Purpose
How often have you seen a “proportion chart” (e.g., a bar chart or pie chart) that looks a little bit like Figure 1?
copper <-
# read data from online
read_csv("https://naei.beis.gov.uk/downloads/naei_overview_2023022012422513.csv",
skip = 1) |>
# 'tidy' by putting years in one row
pivot_longer(-"Sectors",
names_to = "year",
names_transform = list(year = as.integer)) |>
# drop missing values
drop_na(year)
# make bar chart
ggplot(copper, aes(x = year, y = value)) +
geom_col(aes(fill = Sectors)) +
coord_cartesian(expand = FALSE) +
labs(x = NULL, y = "Annual UK Copper Emissions (kt)", fill = NULL) +
scale_fill_brewer(palette = "Dark2") +
theme(legend.position = "top")
On first glance, you might not think there’s anything wrong with it and, to an extent, there’s not!
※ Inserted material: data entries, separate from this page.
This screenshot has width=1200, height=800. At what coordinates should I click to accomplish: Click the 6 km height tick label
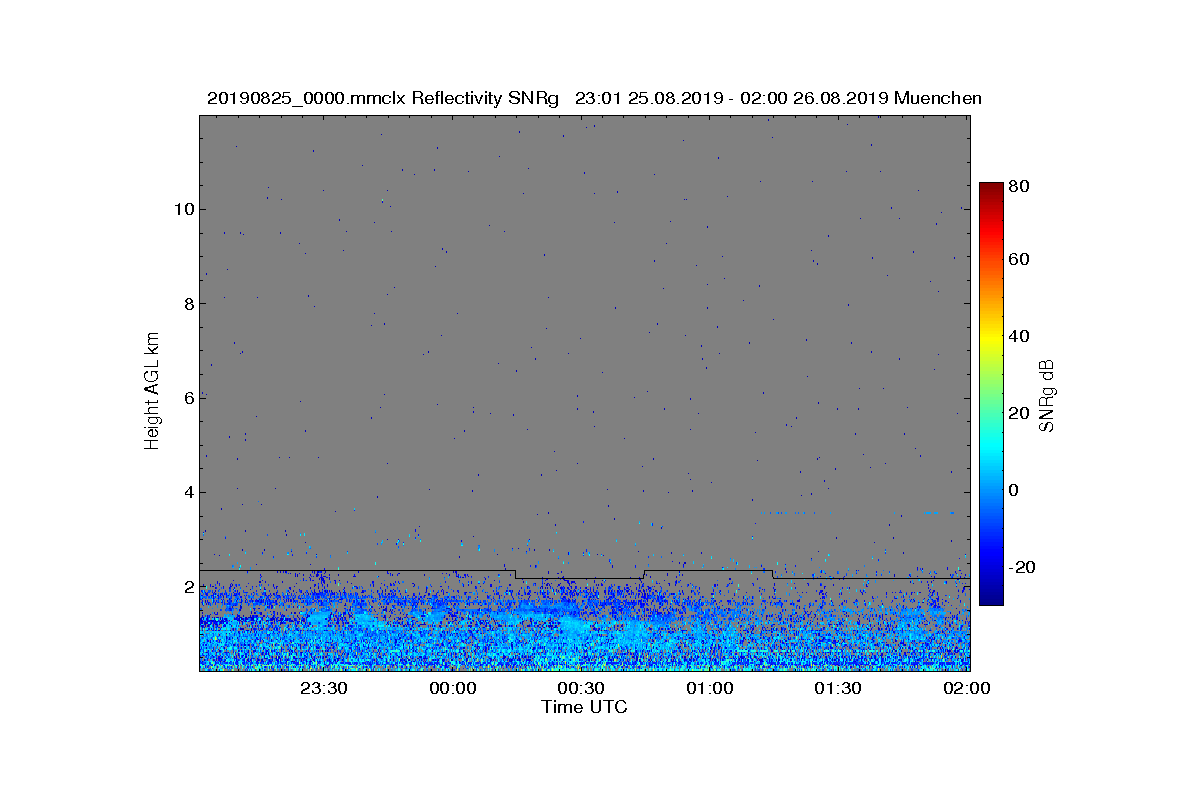pyautogui.click(x=188, y=398)
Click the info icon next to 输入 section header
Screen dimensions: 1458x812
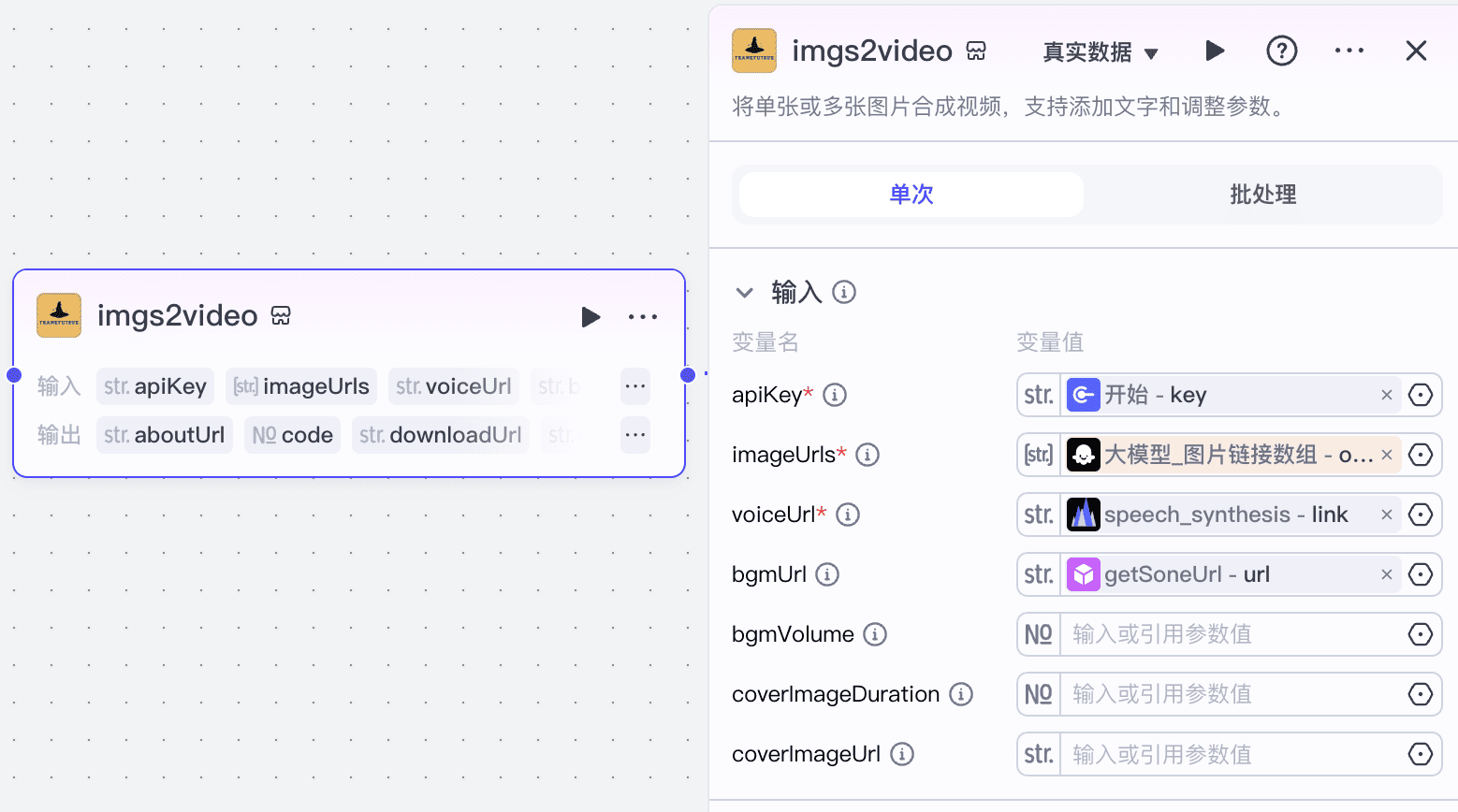(843, 292)
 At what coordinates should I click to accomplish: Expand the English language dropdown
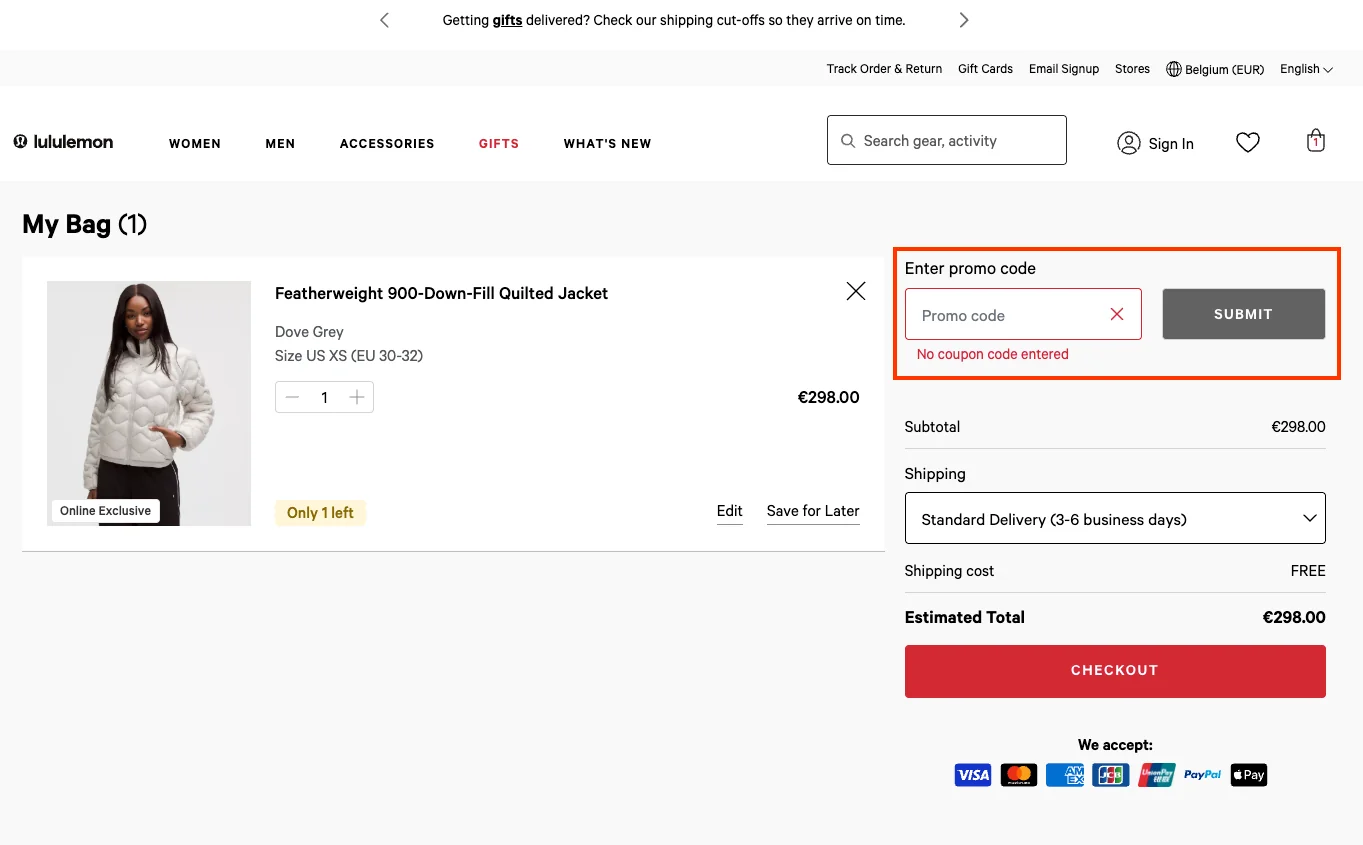[1305, 68]
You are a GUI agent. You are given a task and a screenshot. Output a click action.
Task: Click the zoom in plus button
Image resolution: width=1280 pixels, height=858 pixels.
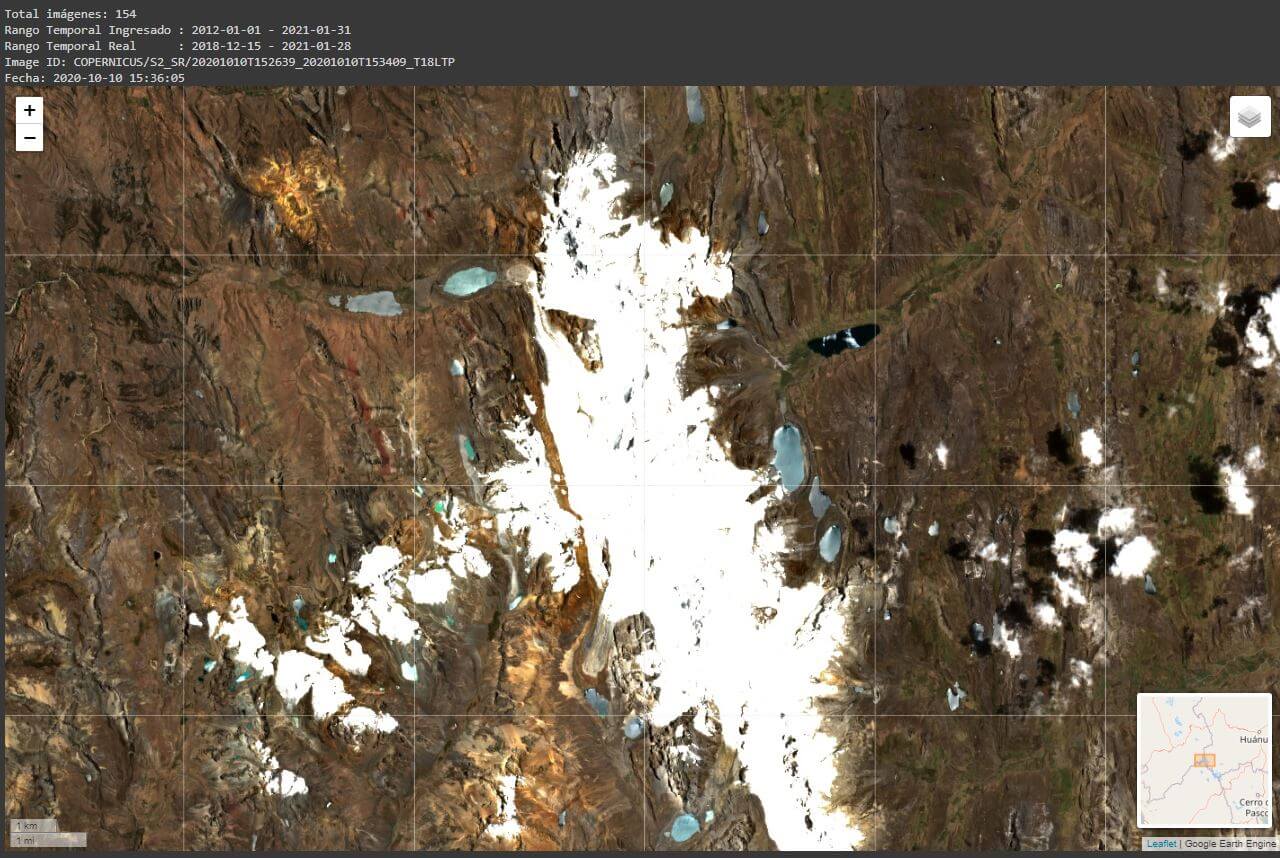pyautogui.click(x=29, y=111)
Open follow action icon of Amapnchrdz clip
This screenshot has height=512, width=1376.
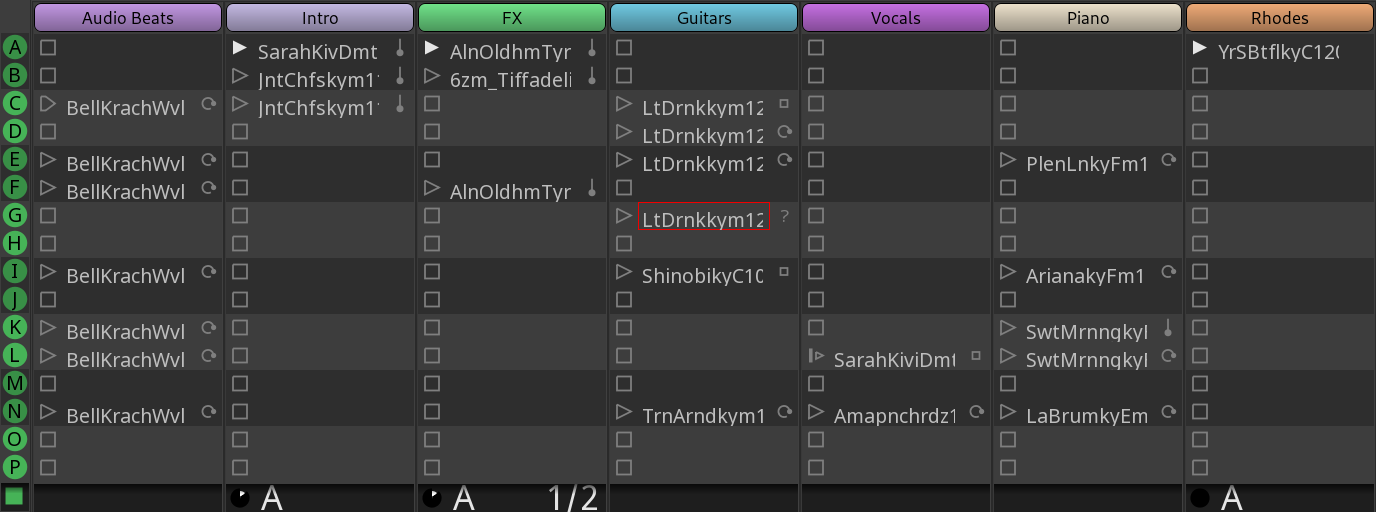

However, some may argue that some of the legend items here are not overly useful. For example, can you tell me how much copper was emitted from the Transport sector in 2020? You might struggle!
This blog post outlines some ways this data could be presented to make it easier to read, and reveal more of the underlying information than Figure 1 does.
Strategies
Normalise
One way to overcome the unreadability of some of the smaller categories is to normalise them somehow. For example, we could normalise each of the sectors to their earliest value (in this case, their 1990 value) to have a better feel for the trend. We could have alternatively normalised them to their max()
or mean()
values.
Advantage: All of the sectors are now readable.
Disadvantage: We’ve lost the “absolute” values and can now only see the trend and “relative” values.
How: We add an extra mutate()
step which divides all of the values in each group by their first()
value.
copper |>
mutate(value = value / first(value), .by = Sectors) |>
ggplot(aes(x = year, y = value, color = Sectors)) +
geom_line() +
geom_point() +
labs(x = NULL, y = "Change in Annual UK Copper Emissions,\nNormalised to 1990", color = NULL) +
scale_color_brewer(palette = "Dark2") +
theme(legend.position = "top")
Lump
To overcome the disadvantage above (and return to a bar chart) we could use forcats to “lump” some of the smaller categories together into one “Other” category.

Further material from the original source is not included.